‘About $250 billion lost so far, post economic shutdown’

Non-essentials to see deep compression

Published - April 13, 2020 10:21 pm IST - Bengaluru

General Bazar in Secunderabad, one amongst the major wholesale and retail markets in Hyderabad  was badly hit by the `bandh' called by the State BJP party on November 30, 2004  to protest against the anti-peoples policies by the State Governement and hike in petroleum prices. The shopowners and workers are waiting outside of their shops.
Photo: A.  Roy Chowdhury

General Bazar in Secunderabad, one amongst the major wholesale and retail markets in Hyderabad was badly hit by the `bandh' called by the State BJP party on November 30, 2004 to protest against the anti-peoples policies by the State Governement and hike in petroleum prices. The shopowners and workers are waiting outside of their shops.
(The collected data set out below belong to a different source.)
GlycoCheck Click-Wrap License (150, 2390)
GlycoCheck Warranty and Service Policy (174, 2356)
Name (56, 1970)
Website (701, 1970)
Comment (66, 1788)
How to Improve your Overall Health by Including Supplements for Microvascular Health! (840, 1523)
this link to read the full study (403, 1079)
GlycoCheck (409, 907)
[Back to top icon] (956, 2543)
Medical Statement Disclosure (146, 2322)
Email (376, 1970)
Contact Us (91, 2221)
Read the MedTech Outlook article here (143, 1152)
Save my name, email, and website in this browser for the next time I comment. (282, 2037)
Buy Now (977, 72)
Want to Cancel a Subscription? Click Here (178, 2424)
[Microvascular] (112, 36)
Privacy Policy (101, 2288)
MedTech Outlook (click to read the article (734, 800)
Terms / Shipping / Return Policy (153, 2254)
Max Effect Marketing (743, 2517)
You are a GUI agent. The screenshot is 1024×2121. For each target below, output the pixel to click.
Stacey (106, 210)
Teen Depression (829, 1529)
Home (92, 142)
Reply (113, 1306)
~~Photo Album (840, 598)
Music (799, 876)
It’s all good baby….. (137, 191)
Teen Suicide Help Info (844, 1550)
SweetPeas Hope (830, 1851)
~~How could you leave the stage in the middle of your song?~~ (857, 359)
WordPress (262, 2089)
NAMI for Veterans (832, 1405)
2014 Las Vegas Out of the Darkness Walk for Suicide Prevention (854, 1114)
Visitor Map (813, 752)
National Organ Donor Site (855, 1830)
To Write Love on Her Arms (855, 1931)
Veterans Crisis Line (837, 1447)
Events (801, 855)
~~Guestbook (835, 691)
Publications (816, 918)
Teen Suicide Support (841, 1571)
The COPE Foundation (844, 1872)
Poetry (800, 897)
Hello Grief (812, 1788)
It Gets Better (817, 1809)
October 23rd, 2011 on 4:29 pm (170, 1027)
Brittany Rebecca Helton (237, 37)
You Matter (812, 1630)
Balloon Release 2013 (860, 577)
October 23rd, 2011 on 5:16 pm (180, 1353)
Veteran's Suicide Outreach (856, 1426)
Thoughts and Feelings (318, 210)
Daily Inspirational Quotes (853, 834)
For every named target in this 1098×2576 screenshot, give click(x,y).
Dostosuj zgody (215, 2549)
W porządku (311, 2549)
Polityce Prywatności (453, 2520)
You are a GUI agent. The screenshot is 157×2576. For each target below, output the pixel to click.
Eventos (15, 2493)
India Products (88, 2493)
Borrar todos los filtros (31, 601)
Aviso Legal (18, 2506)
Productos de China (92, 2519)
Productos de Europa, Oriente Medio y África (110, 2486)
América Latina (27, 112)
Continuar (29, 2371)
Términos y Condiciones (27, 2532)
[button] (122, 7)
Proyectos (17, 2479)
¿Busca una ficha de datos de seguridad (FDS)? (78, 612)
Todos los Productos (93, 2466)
Photo: A. Roy Chowdhury

Most businesses in non-essential products and services will have to resort to scaling down of operations in the range of 25-75% in the wake of the COVID-19 pandemic and the resultant lockdown.

Automobile, high-end consumer goods, consumer durables, fancy FMCG items, expensive clothing, gems and jewellery, leisure holidays, restaurants and star hospitality will be some of the sectors that will witness deep down compression, while essential services such as food companies, pharmaceuticals and healthcare providers will continue to do business as usual, industry experts and trade body representatives said.

The compression will lead to the loss of millions of jobs across segments in the country by the end of May, although data as of now is ‘the most fragile factor’. Businesses will embark on stringent austerity measures as reducing people and minimising the use of real estate will be critical in this regard.

Pradeep Bhargava, president, Mahratta Chamber of Commerce, Industries and Agriculture (MCCIA) said the COVID-19-driven uncertainty had resulted in erosion of income at all levels.

All non-essential, luxury, high-end, lifestyle products and devices will be impacted at least for a year. These include luxury cars, super bikes, lifestyle accessories, leisure holidays, premium clothing and high-end mobile phones.

Vinnie Mehta, director general at Automotive Component Manufacturers’ Association of India (ACMA) termed the current situation ‘confusingly fluid.’

“We had asked all our member companies not to lay off any employee and also to pay their salaries. We are happy to see 100% compliance to our advisory in March and we expect that to continue until April 15. But post that we are not sure of the future. The SMEs are in dire straits, the industry has no working capital to operate further.”

Automobile industry is the largest employer in the country and currently provides 38 million jobs. It accounts for 49% of the country’s manufacturing GDP of which auto component industry has a share of 25%.

“India, as a country, has lost straight $250 billion after a month-long economic shutdown. We are staring at a flat or negative economy. Demand compression has led to serious cash flow issues. Our SME sector employs 107 million people. Unless the govt. provides a cash flow relief, pretty soon, things are going to be ugly. The U.S. has a $350 billion fund for SMEs, a grant to support salaries and save jobs,” V. Balakrishanan, former CFO, Infosys, said.

Mr. Bhargava was of the opinion that India has to put at least 4% of GDP towards COVID-19 relief, and not just a mere 1.7%, as that could bring an additional 3 lakh cash into the system.